Resources. There is a very comprehensive GeneReviews section on Glut 1 deficiency syndrome that was updated in January 2015. However, I feel that this review focuses more on the classical severe phenotype and not so much on the diverse milder epilepsy syndromes associated with SCL2A1 mutations. The OMIM page on SCL2A1 is very comprehensive, listing many of the established references. Also, the NORD database entry is very detailed and up-to-date.
I have a patient with a variant in SCL2A1. What does this mean? If you’re holding a genetic result indicating a variant in SLC2A1 in your hands, you have already made the decision that the patient has a genetic epilepsy that requires a genetic work-up. How does the positive result of a pathogenic mutation change your clinical management? In contrast to many other genetic epilepsy, GLUT1DS has a biomarker, the CSF/serum glucose ratio, which is typically 0.5 or higher. Therefore, you can confirm the possible diagnosis in CSF. The SLC2A1 gene is not very large and false positive findings on exome or gene panel analysis are rarely encountered compared to other genetic epilepsies. Clinical features such as movement disorders, fluctuations of symptoms during the day with worsening shortly before meals, and paradoxical worsening during illnesses would prompt you making the diagnosis. However, given the wide phenotypic range and potential treatment implications, confirmatory work-up may even be considered in atypical phenotypes. Again, particularly early-onset generalized epilepsies including EOAE would prompt you to seek such a work up. A PET scan or glucose uptake assay in erythrocytes can be used as additional tests, but these tests are not frequently used in routine clinical practice to make the diagnosis of GLUT1DS.
Transport. GLUT1DS is a one gene – one molecular function – one mechanism disease. Glucose transport across the blood brain barrier (BBB) is a tightly regulated system that requires sufficient amounts of the GLUT1 transporter to present on the endothelial cells, which line the brain capillaries. In patients with GLUT1 deficiency, the transport across the BBB is insufficient to provide sufficient amounts of glucose to the brain, resulting in a chronic CNS glucose starvation.
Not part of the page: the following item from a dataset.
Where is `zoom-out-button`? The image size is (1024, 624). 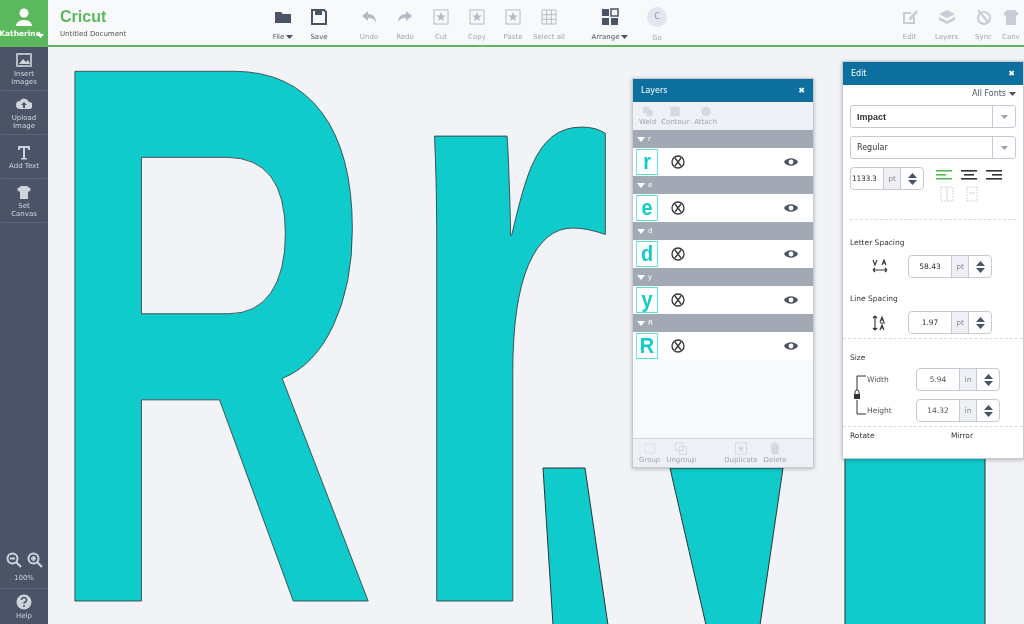
zoom-out-button is located at coordinates (14, 560).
The presence of sufficient GLUT1 transporters is a true bottleneck in the supply of the CNS with nutrients. GLUT1 facilitates diffusion across the BBB in an energy-independent mechanism. This means that the transport of glucose across the endothelial cells is only dependent on the amount of GLUT1 transporters present on the endothelium. Some older studies suggest that brain endothelial cells transport 10x their weight of glucose per minute. The particular effects of chronic insufficient glucose transport on molecular and cellular changes in the CNS are not well understood. Interestingly, this transporter defect may generate generalized discharges as we would usually see in genetic ion channel disorders. It is currently unexplained why a chronic shortage of glucose transport across the BBB may result in such a phenotype, but it may indicate a specific vulnerability of the thalamocortical circuitry that is implicated in generating generalized discharges. GLUT1DS can be effectively treated with the ketogenic diet. In brief, the CNS can use ketones as an alternative source of energy and ketones are transported across the BBB through a different transporter, the MCT1 transporter that is encoded by the SLC16A1 gene.
The Glut1 Deficiency Foundation maintains an active website with Glut1-related patient information.